DuPont recommends that patients take the drug at night a few hours before they go to bed and to begin on a Friday night, so they have the weekend to adjust to it. Some physicians have been splitting the dose, having patients take half in the morning and half at night, although that has not helped to reduce the symptoms or affect the efficacy, Fischer says.
"We put a lot of emphasis on how it was important to educate patients about the side effects before they started treatment," Fischer says.
With a price tag of about $3,900 a year, Sustiva is 28% to 38% cheaper than protease inhibitors, Fischer says.
A minor problem with the Sustiva study is that it was not a blinded study with a placebo, Kuritzkes and Eron note. Patients knew whether they were getting efavirenz or a protease inhibi tor because the regimens are so different that patients would have known which drug they were taking in any event.
The analysis indicated that most of the patients who dropped out of the study did so because of drug-related toxicity. "But it’s hard to evaluate toxicities objectively when patients know what drug they’re on," Kuritzkes says.
Some additional Sustiva trials included the drug as part of a protease-inclusive or protease-sparing regimen, and found that 66% of patients given a combination of Sustiva and indinavir maintained undetectable levels of HIV at 108 weeks.
On the bright side, both the Sustiva and abacavir studies mean clinicians will have more choices for HAART, Eron says.
"I think we can tailor or adapt our treatment regimens to fit our patients even better now," Eron says. "And I think in general what we’re going to see over the next year is that more patients are started on treatments that do not contain protease inhibitors."
References
1. Fischl M, Greenberg S, Clumeck N, et al.
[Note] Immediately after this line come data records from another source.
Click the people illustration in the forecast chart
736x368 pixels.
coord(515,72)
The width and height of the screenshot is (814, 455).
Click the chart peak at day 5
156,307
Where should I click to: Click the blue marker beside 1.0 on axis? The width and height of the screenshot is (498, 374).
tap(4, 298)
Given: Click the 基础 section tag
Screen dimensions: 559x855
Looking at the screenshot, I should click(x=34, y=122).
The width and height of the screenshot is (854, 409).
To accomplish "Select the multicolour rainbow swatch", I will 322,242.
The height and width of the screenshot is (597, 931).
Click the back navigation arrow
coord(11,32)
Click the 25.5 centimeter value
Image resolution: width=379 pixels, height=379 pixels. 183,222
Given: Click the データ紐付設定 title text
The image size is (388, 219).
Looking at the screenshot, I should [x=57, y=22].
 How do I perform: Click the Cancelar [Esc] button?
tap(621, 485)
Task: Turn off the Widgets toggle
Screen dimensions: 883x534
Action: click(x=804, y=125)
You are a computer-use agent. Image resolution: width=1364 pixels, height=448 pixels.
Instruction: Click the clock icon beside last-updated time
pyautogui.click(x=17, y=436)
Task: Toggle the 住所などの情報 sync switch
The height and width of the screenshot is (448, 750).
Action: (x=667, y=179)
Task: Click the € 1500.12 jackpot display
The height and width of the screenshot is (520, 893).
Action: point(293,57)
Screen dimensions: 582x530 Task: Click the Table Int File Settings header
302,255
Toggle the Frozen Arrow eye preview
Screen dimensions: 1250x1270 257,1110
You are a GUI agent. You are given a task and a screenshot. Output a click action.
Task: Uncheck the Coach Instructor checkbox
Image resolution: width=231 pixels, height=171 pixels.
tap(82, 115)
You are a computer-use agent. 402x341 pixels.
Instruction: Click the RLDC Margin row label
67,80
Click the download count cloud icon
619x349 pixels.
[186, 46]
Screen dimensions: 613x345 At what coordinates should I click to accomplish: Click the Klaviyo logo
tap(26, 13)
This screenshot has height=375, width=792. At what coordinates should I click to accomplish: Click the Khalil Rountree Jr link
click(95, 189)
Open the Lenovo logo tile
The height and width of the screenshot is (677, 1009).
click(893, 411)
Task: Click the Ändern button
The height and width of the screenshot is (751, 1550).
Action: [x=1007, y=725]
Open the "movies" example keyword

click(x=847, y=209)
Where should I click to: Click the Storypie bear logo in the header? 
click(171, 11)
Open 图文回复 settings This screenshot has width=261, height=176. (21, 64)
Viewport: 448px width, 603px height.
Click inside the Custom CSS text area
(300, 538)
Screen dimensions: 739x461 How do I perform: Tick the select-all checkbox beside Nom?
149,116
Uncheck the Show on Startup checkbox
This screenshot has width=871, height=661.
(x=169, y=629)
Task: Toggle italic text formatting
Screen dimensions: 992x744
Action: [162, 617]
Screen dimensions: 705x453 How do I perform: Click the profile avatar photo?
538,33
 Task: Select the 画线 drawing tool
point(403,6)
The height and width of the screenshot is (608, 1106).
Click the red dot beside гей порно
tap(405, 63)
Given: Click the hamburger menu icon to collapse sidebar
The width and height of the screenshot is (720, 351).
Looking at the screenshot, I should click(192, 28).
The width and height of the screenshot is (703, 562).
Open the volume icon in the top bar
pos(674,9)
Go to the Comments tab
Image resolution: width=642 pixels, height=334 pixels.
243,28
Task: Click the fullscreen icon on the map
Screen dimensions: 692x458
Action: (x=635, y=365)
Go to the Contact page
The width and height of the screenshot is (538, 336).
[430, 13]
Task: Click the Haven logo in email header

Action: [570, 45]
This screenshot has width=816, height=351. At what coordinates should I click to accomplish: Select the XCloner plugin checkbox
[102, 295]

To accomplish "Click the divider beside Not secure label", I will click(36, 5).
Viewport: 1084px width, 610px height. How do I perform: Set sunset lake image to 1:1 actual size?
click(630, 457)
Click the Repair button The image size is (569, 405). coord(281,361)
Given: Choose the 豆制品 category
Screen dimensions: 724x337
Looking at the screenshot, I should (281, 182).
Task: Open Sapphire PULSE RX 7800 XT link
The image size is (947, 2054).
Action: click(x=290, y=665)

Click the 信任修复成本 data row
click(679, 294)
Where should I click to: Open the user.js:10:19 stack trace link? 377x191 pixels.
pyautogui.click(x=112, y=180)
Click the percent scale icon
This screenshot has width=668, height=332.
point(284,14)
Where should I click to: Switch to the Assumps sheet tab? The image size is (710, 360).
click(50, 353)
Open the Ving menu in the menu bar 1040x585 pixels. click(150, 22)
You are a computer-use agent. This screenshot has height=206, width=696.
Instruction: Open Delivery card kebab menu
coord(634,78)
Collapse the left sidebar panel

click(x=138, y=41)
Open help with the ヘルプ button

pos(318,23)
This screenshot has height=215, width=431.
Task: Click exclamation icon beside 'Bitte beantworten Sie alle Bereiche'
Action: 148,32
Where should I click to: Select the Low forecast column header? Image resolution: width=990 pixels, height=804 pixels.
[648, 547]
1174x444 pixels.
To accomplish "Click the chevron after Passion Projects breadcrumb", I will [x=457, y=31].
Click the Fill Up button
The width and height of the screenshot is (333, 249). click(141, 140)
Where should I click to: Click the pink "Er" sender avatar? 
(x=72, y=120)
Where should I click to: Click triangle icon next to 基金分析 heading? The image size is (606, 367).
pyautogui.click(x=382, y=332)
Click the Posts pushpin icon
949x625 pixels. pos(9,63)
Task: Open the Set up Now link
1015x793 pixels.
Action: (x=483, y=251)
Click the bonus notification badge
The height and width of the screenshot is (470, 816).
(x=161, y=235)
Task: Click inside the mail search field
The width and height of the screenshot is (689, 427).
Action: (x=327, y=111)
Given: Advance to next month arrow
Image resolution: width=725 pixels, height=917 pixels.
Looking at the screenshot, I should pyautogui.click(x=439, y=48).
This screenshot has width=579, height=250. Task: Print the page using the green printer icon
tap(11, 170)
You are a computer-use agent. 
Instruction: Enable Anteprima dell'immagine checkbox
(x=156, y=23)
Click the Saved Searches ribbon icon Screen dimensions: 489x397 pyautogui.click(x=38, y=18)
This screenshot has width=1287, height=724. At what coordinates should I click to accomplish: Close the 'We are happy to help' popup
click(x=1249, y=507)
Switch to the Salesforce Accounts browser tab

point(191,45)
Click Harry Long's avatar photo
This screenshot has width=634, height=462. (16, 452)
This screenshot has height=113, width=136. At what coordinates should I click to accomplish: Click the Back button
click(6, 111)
Ziagen (Abacavir, ABC, 1592) combined with 3TC & ZDV is highly effective and durable through 48 weeks in HIV-1 infected antiretroviral-therapy-naive subjects (CNAA3003) [abstract 19]. Presented at the 6th Conference on Retroviruses and Opportunistic Infections. Chicago; Feb. 1-5, 1999.
2. Tashima K, Staszewski S, Morales-Ramirez J, et al. A phase III, multicenter, randomized, open-label study to compare the antiretroviral activity and tolerability of efavirenz (Sustiva, EFV) + zidovudine (ZDV) + lamivudine (3TC), versus indinavir (IDV) + ZDV + 3TC, versus EFV + IDV (Study 006); January 1997-October 1998. Presented at the 6th Conference on Retroviruses and Opportunistic Infections. Chicago; Feb. 1-5, 1999.
3. Moyle G, Baldwin C, Dent N, Gazzard B. Management of protease inhibitor-associated metabolic changes by substitution with efavirenz in virologically controlled HIV-1 RNA- positive patients [abstract 669]. Presented at the 6th Conference on Retroviruses and Opportunistic Infections. Chicago; Feb. 1-5, 1999.
4. Ruiz NM, Bessen LJ, Manion DJ, et al. Potential adverse experiences associated with efavirenz (Sustiva) in adults [abstract 655]. Presented at the 6th Conference on Retroviruses and Opportunistic Infections. Chicago; Feb. 1-5, 1999.